Keesokan harinya seperti biasa, Toto mengamen di bus yang penuh sesak dengan penumpang. Ia bernyanyi penuh keikhlasan bukan semata mengharapkan uang belaka dari penumpang. Dan banyak penumpang yang memberikan uangnya karena merasa puas, ataupun ada juga yang sekedar mengurangi beban receh di saku celananya.

Tapi betapa kagetnya ia ketika turun dari bus itu. Tiga orang pria tegap berjaket kulit hitam dan berkacamata langsung menghadangnya. “Hayooo, mau ke mana kamuu?” kata orang itu. Toto pun kebingunngan dan ia tak tau apa maksud ketiga orang itu. Kalau diculik gak mungkin dia kan miskin. Tapi semuanya terjawab ketika salah satu dari mereka membuka kaca mata hitamnya.
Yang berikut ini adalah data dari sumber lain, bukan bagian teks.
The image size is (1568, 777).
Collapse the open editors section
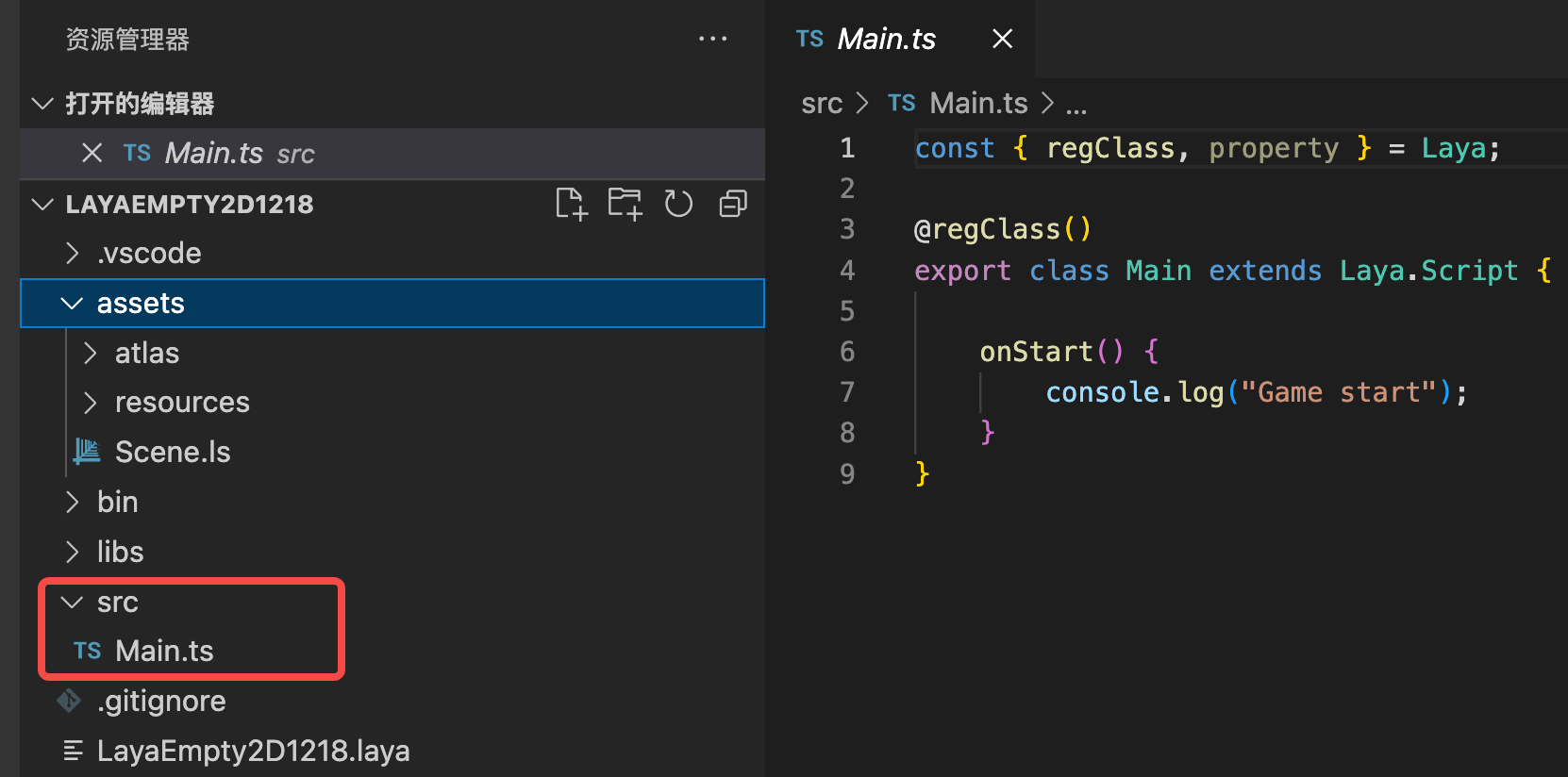(x=42, y=104)
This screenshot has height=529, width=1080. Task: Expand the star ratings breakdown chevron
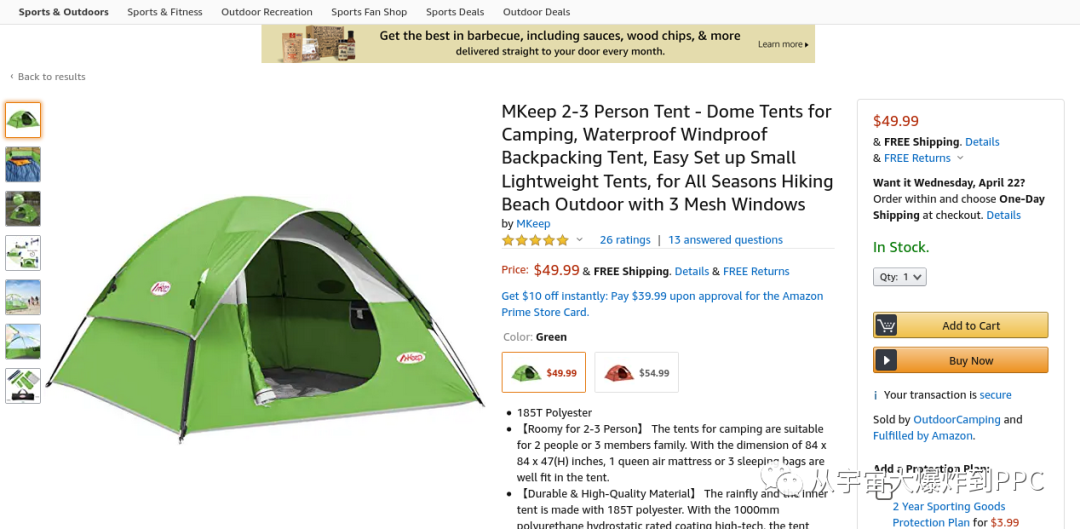click(x=579, y=240)
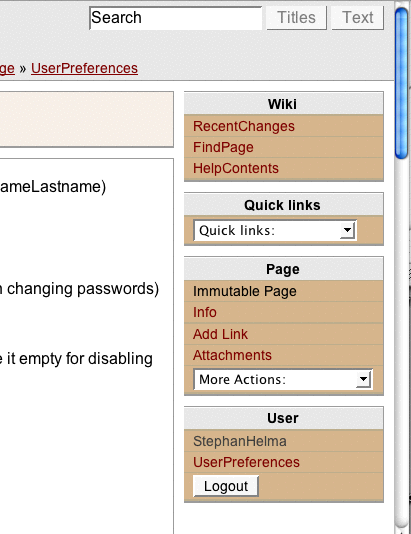The width and height of the screenshot is (411, 534).
Task: Expand the More Actions dropdown
Action: click(x=283, y=379)
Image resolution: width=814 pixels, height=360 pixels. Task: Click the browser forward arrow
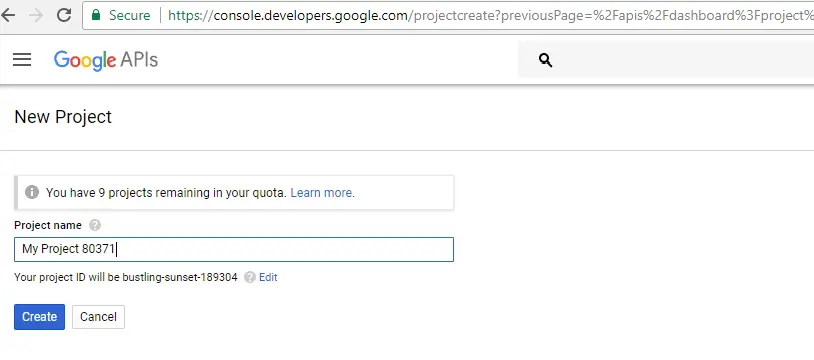point(36,15)
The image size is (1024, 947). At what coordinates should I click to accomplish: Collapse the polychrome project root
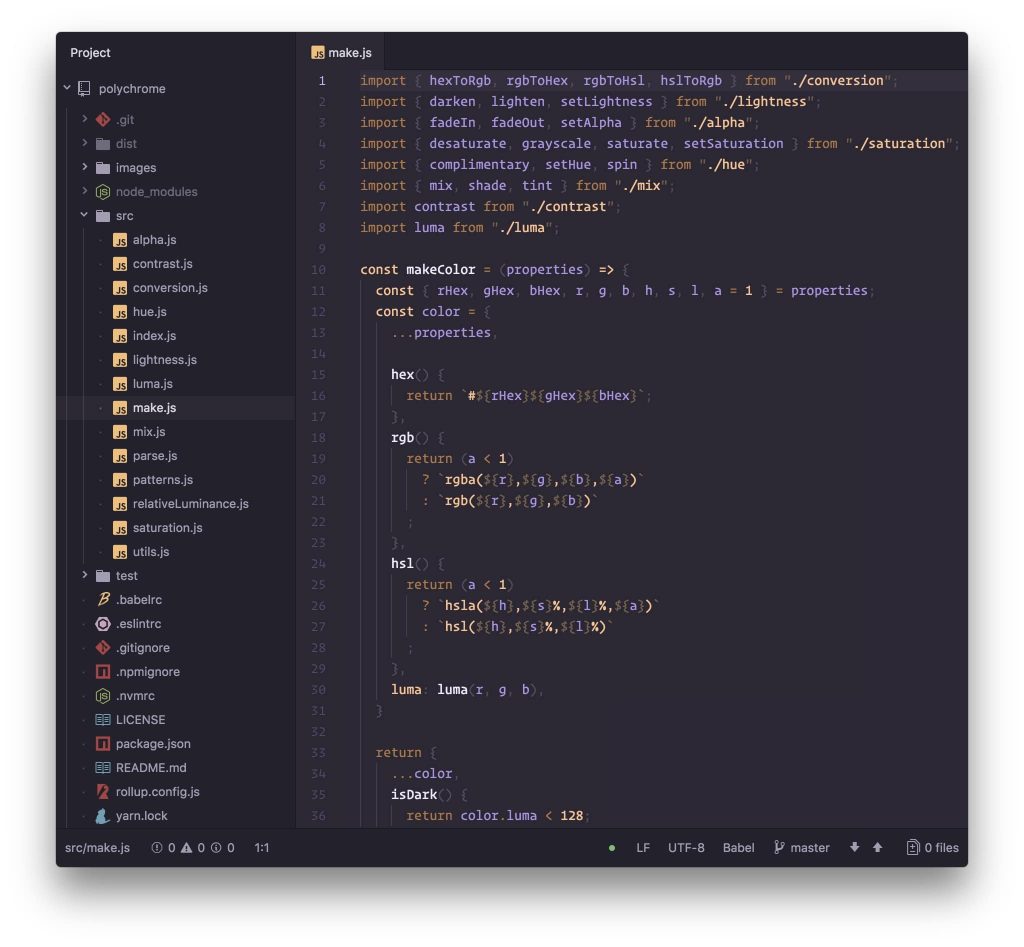tap(67, 88)
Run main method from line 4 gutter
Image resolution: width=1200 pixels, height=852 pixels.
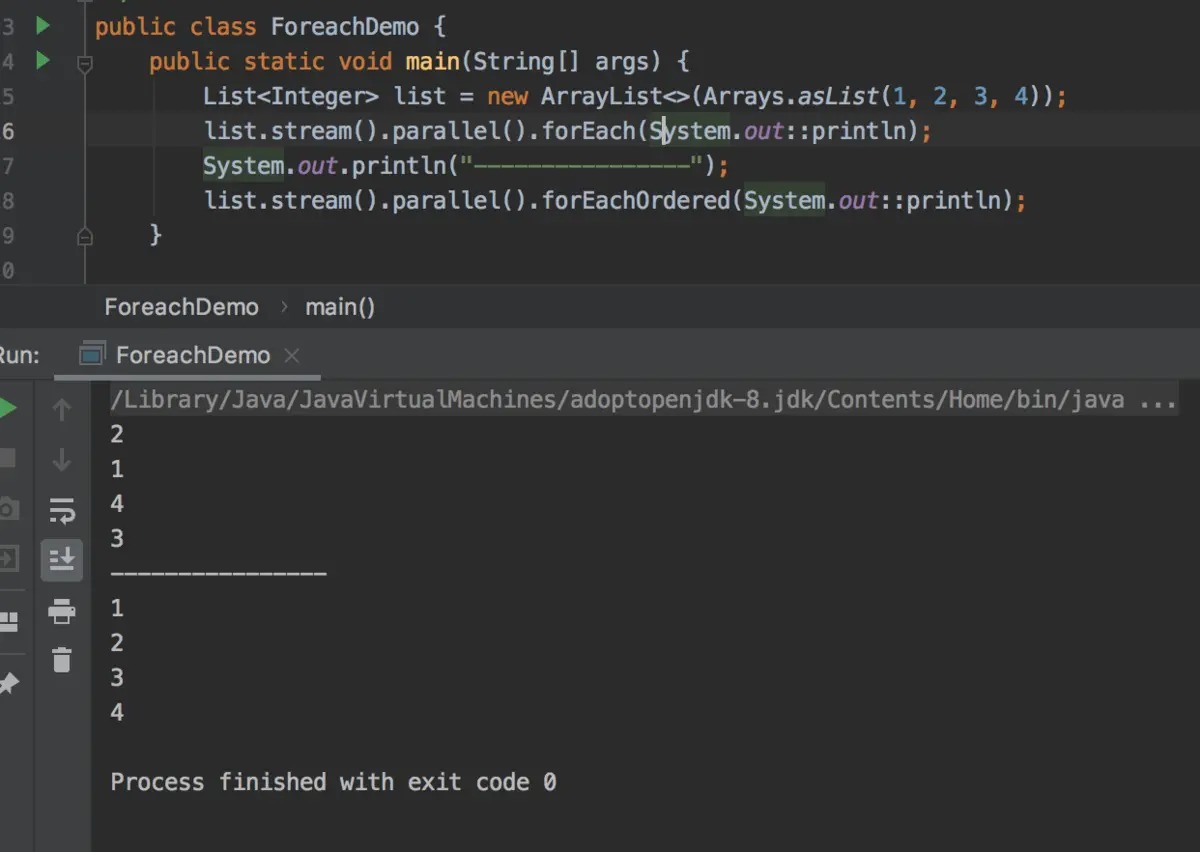point(41,61)
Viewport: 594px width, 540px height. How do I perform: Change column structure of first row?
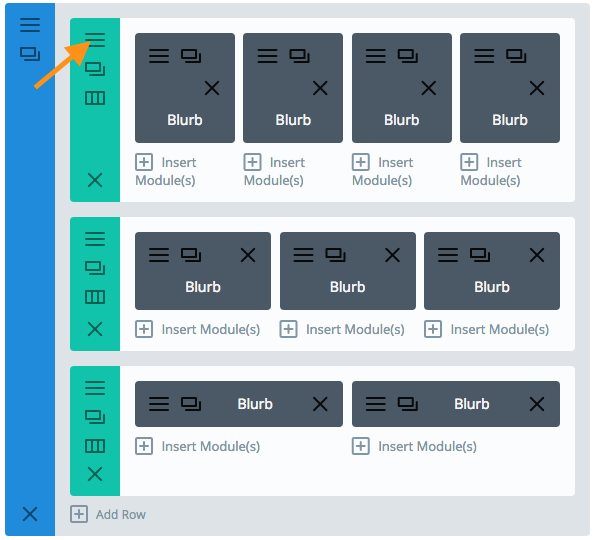95,99
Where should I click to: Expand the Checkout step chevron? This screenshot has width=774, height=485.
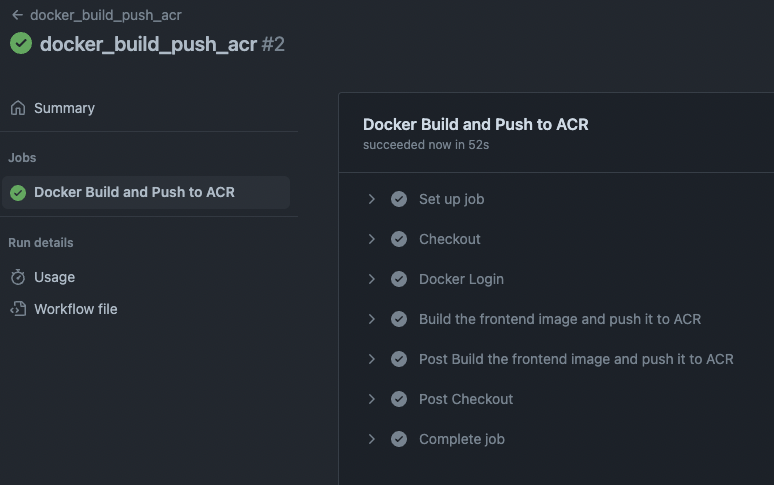(371, 239)
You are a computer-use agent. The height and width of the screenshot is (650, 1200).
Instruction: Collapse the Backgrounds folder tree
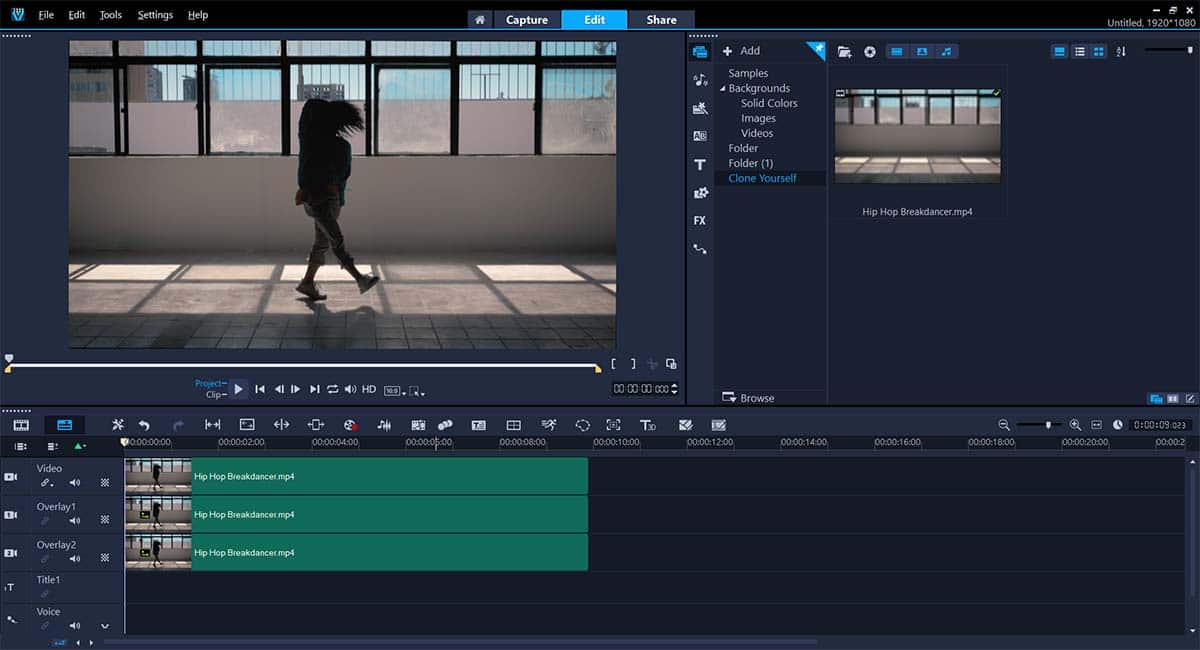click(x=722, y=89)
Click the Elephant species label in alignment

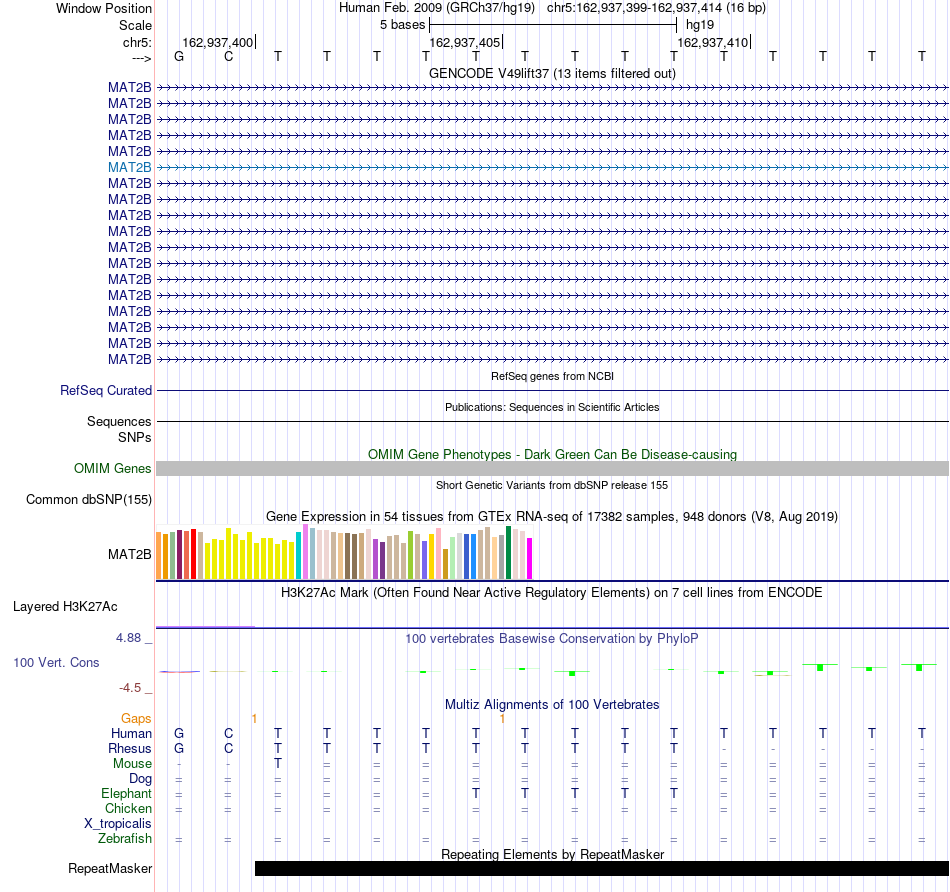tap(127, 793)
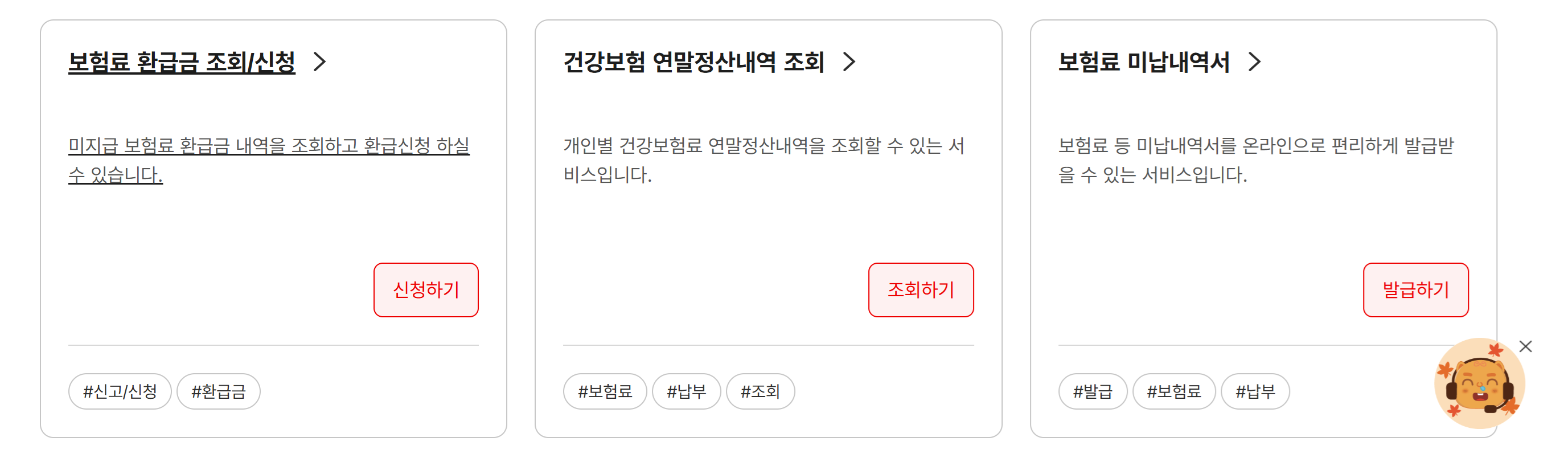Select the #신고/신청 tag

pos(120,392)
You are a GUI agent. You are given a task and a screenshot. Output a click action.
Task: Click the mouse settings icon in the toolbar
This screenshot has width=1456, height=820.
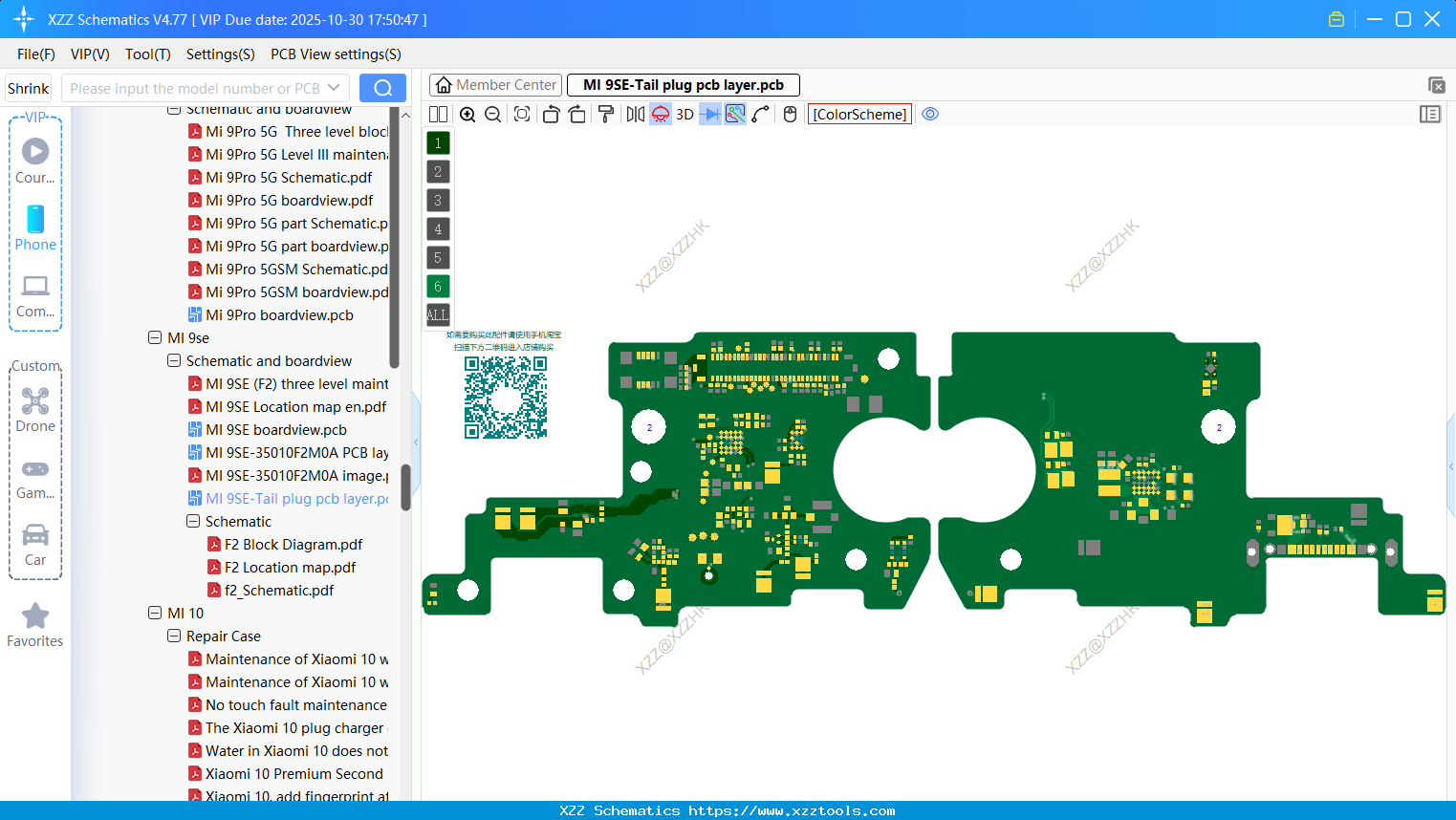(790, 114)
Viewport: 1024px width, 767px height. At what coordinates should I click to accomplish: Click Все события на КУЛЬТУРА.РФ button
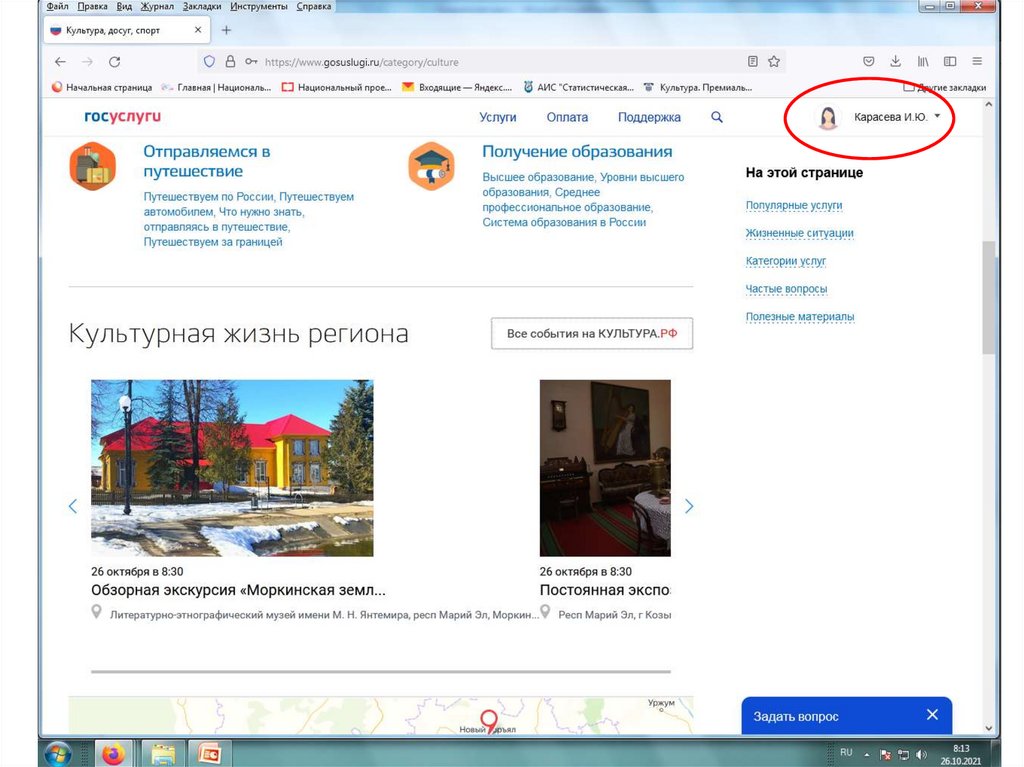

Toto pun kaget dan berusaha kabur dari tempat itu setelah melihat wajah orang itu. “Heiiii jangan lari kamuuu. . .. . ..!” Teriak penjahat itu. Toto pun berlari sekuat tenaga meninggalkan gitar kecilnya untuk menghindari penjahat itu. Rupanya penjahat yang mengejarnya adalah pencopet yang tempo hari. Ia dendam pada si Toto yang telah menggagalkan aksinya. Toto melangkahi selokan, melewati pohon – pohon di pinggir jalan, dan melewati kemacetan. Tapi sayangnya untuk seorang anak sekecil itu tak mampu  melawan ketiga orang dewasa. Akhirnya ia pun tertangkap dan menjadi bulan – bulanan ketiga orang itu. Babak belurlah ia dipukul dan ditendang ketiga penjahat itu sebelum akhirnya warga membubarkannya dan ketiga penjahat itu kabur.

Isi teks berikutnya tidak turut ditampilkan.